Orange-tufted sunbirds (Cinnyris osea) feed on the nectar of the tobacco tree (Nicotiana glauca) which contains toxic pyridine alkaloids characterized by high concentrations of anabasine and much lower concentrations of nicotine. We aimed at determining whether the gut microbiota of sunbirds harbors bacterial species that enable the birds to cope with these toxic alkaloids. An in vivo experiment that included 12 birds showed that inducing dysbiosis in sunbirds’ guts by the addition of sulfamethoxazole and trimethoprim, significantly reduced the birds’ ability to degrade anabasine (n = 3) compared to control birds (n = 3) with undisturbed microbiota. Sunbirds whose gut bacterial communities were altered by the antibacterial agents and who were fed with added nicotine, also showed a lower percentage of nicotine degradation (n = 3) in their excreta compared to the sunbirds with undisturbed microbiota (n = 3), though this difference was not significant.
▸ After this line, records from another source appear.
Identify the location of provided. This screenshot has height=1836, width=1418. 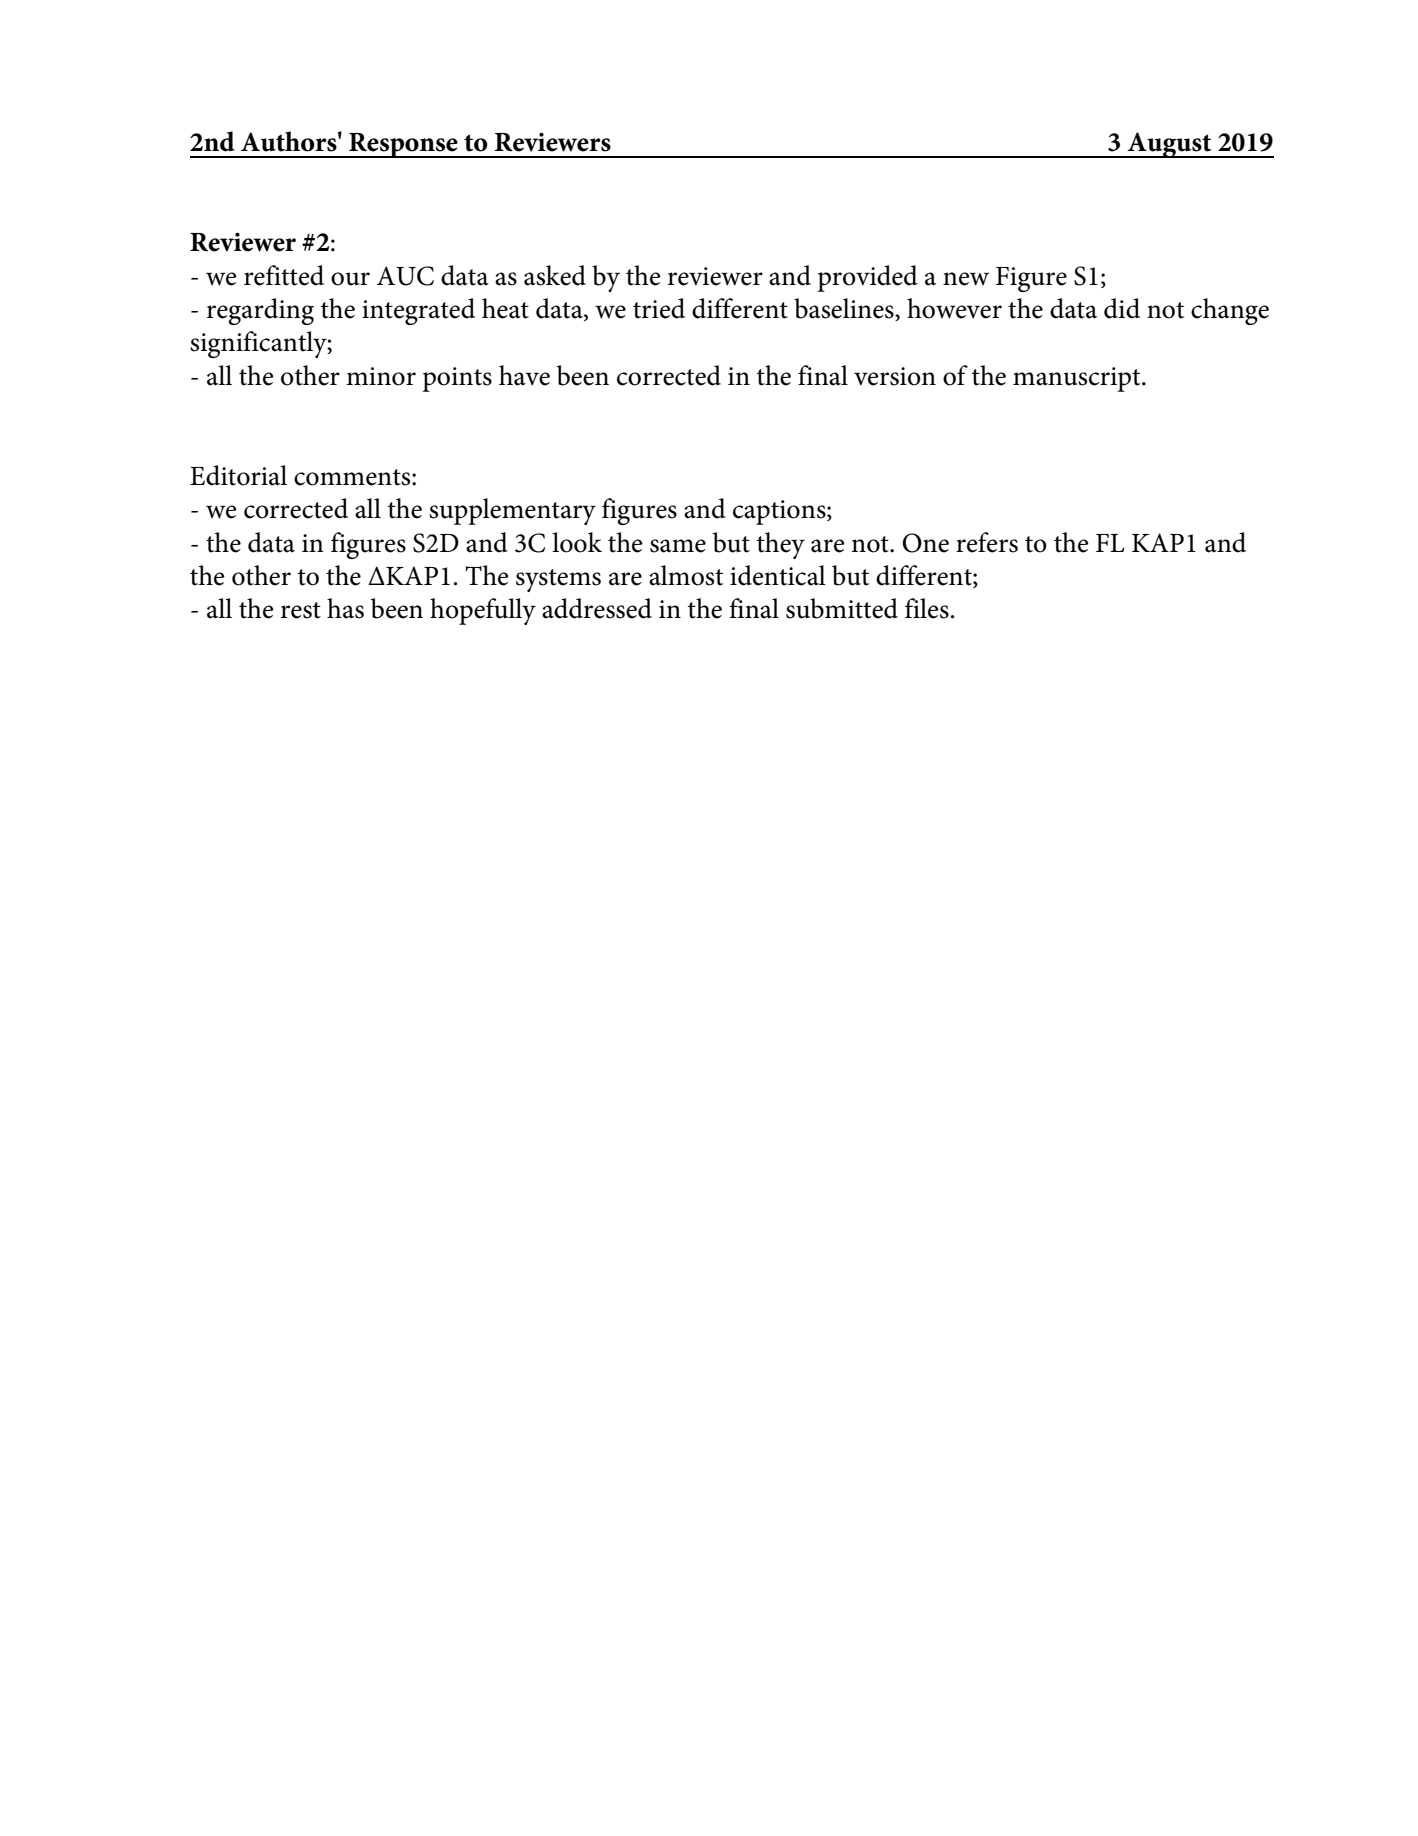
(867, 278).
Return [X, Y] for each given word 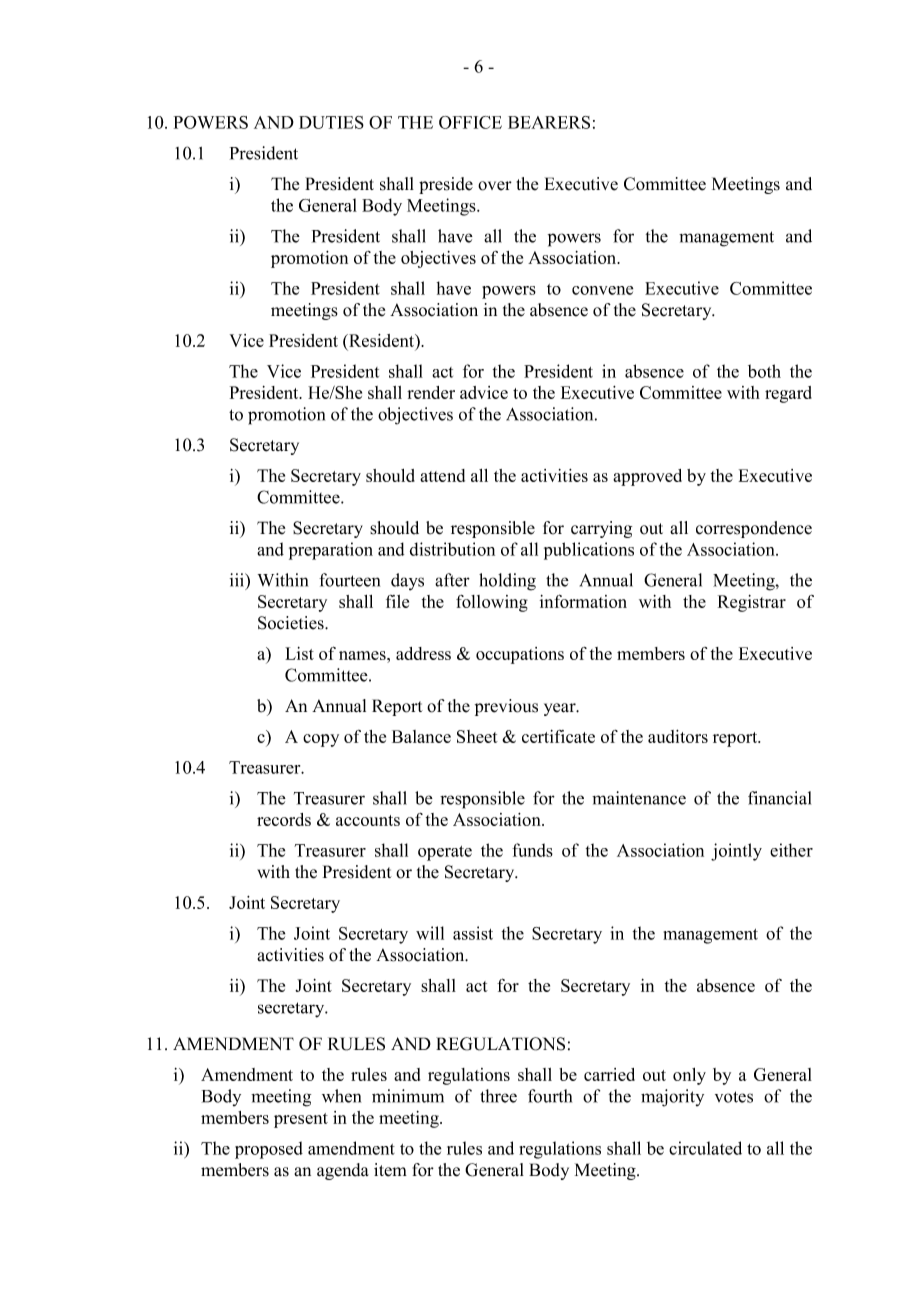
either [791, 850]
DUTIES [331, 122]
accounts [368, 820]
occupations [520, 655]
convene [602, 290]
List [299, 653]
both [764, 371]
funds [532, 850]
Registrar [752, 603]
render [431, 392]
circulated [705, 1148]
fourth [550, 1096]
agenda [343, 1171]
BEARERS [549, 122]
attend [442, 475]
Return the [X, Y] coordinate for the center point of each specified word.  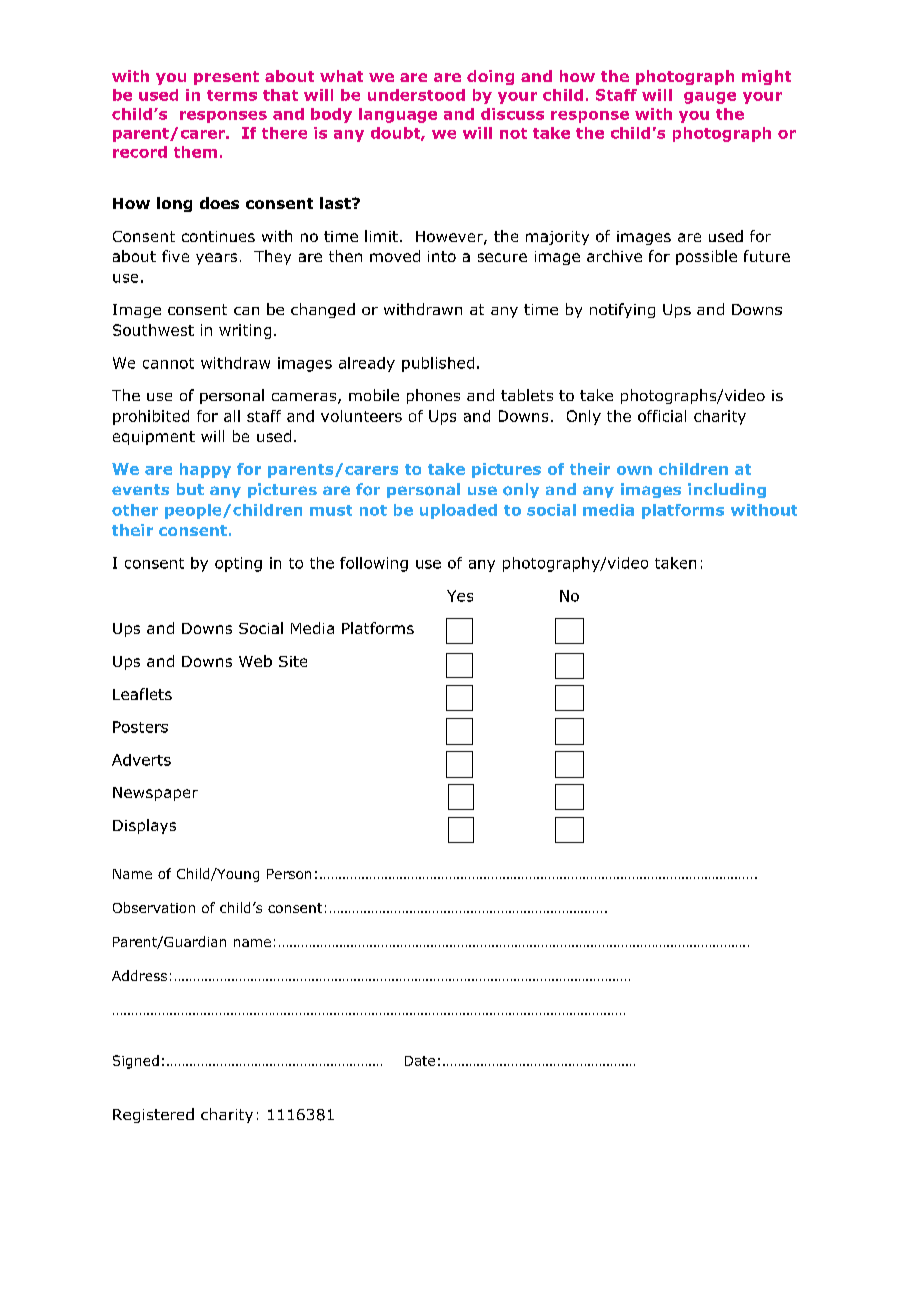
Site [293, 661]
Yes [460, 596]
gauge [710, 98]
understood [416, 95]
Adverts [141, 760]
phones [433, 396]
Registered [153, 1115]
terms [232, 95]
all [232, 416]
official [662, 416]
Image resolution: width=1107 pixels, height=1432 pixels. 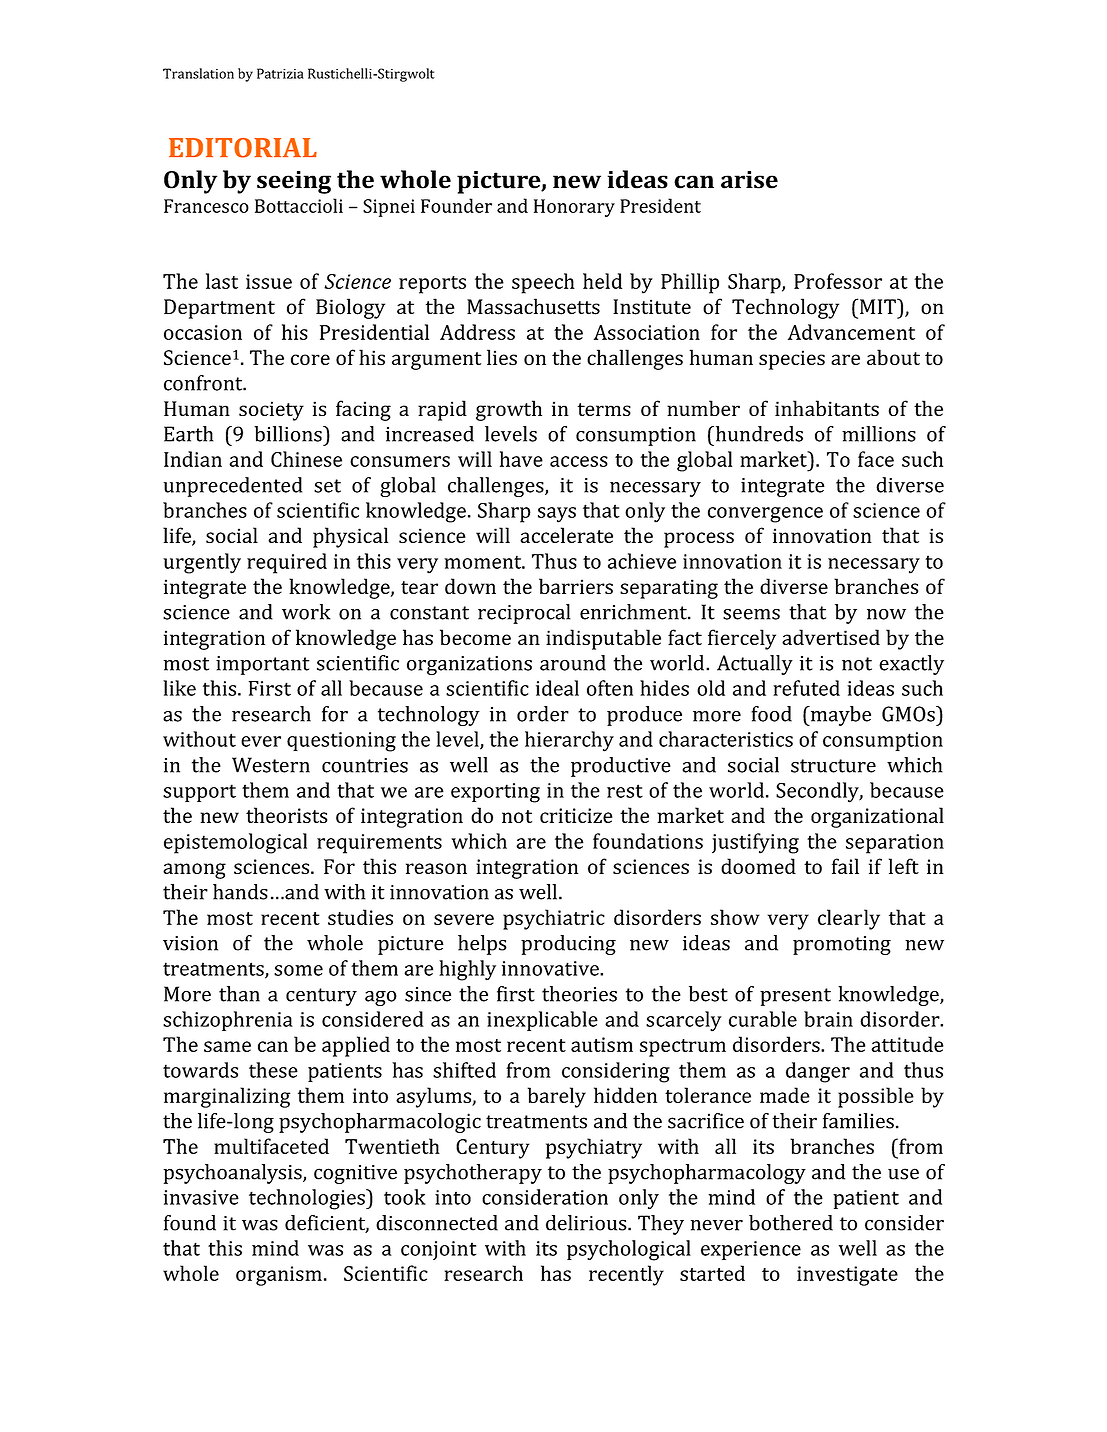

In an in vitro experiment, we studied the ability of Lactococcus lactis, Enterobacter hormaechei, Chryseobacterium gleum, Kocuria palustris, and Methylorubrum populi that were isolated from sunbirds’ excreta, to degrade anabasine and nicotine. By using gas chromatography-mass spectrometry (GC-MS) analysis, we successfully demonstrated, for the first time, the ability of these species to degrade the focal secondary metabolites. Our findings demonstrate the role of gut bacteria in detoxifying toxic secondary metabolites found in the N. glauca nectar. The degradation products may supply the birds with nitrogen which is scarce in nectar-rich diets. These findings support another role of bacteria in mediating the interactions between plants and their pollinators.